Taddeo descended the steps in hot haste, and in the state of mental perturbation in which he found himself, instead of turning to the right, in the direction of San Giorgio, he followed his every-day habit of turning to the left towards the Brera and the Institute. He did not perceive that he had blundered until he was actually in the doorway of the Palazzo. This awkward error helped to bewilder him still more. He turned back hurriedly to retrace his steps, and with his usual rapid and uneven gait, which gave him the appearance of a rolling barrel, he passed through the midst of all the turmoil of the streets, with his thoughts at haphazard, mechanically masticating the first phrase of his discourse — Before this bier which hold the mortal remains — with much the anguish that one suffers from an aching tooth as one mounts the staircase to the dentist’s door.
Why couldn’t that confounded president have laid this task on someone else’s shoulders? There are people who delight in going to funerals and who seem born expressly for the purpose of accompanying the illustrious deceased to offer addresses and make themselves as conspicuous as street lamps!

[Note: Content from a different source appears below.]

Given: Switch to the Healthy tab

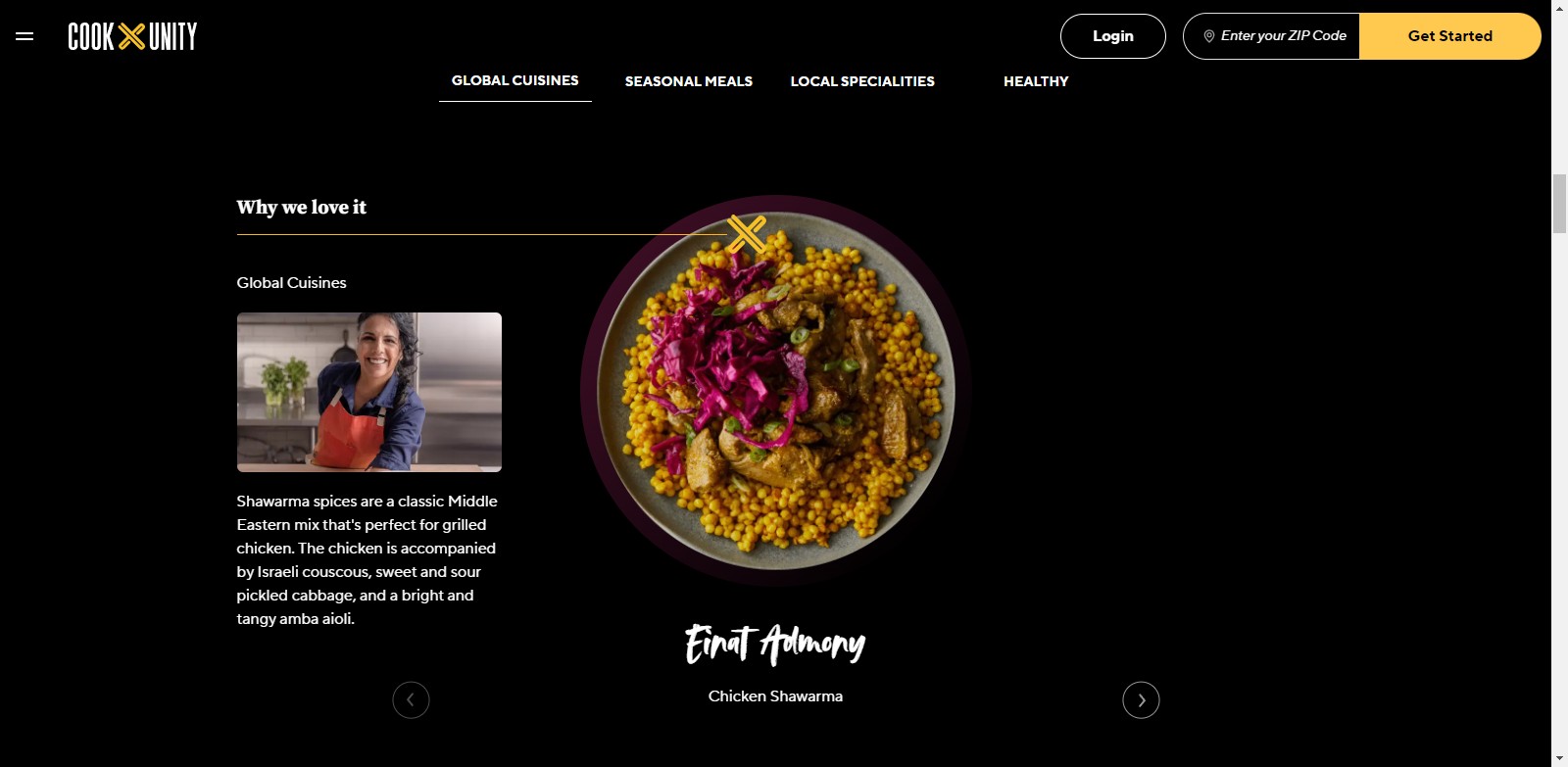Looking at the screenshot, I should point(1036,81).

There are some who are never missing from the funeral train when a man of talent dies, and who have the knack of letting it be known and of getting their names into the papers. These little festivals of grief are never missed by those who feel the need of working ff a residuum of unsatisfied vanity. Well then, why isn’t there a society of mutual accompaniment formed by these human lamps who light themselves at the flame of the illustrious deceased, and why can they not leave in peace the poor devils who prefer to stay and work within their own shells?
Absorbed in these ideas, which he was mentally muttering, mixed in with a hash of phrases from his funeral eulogy, Falci arrived at the house of the deceased, in the 176 Via dei Piatti; but he learned that the funeral procession had already started.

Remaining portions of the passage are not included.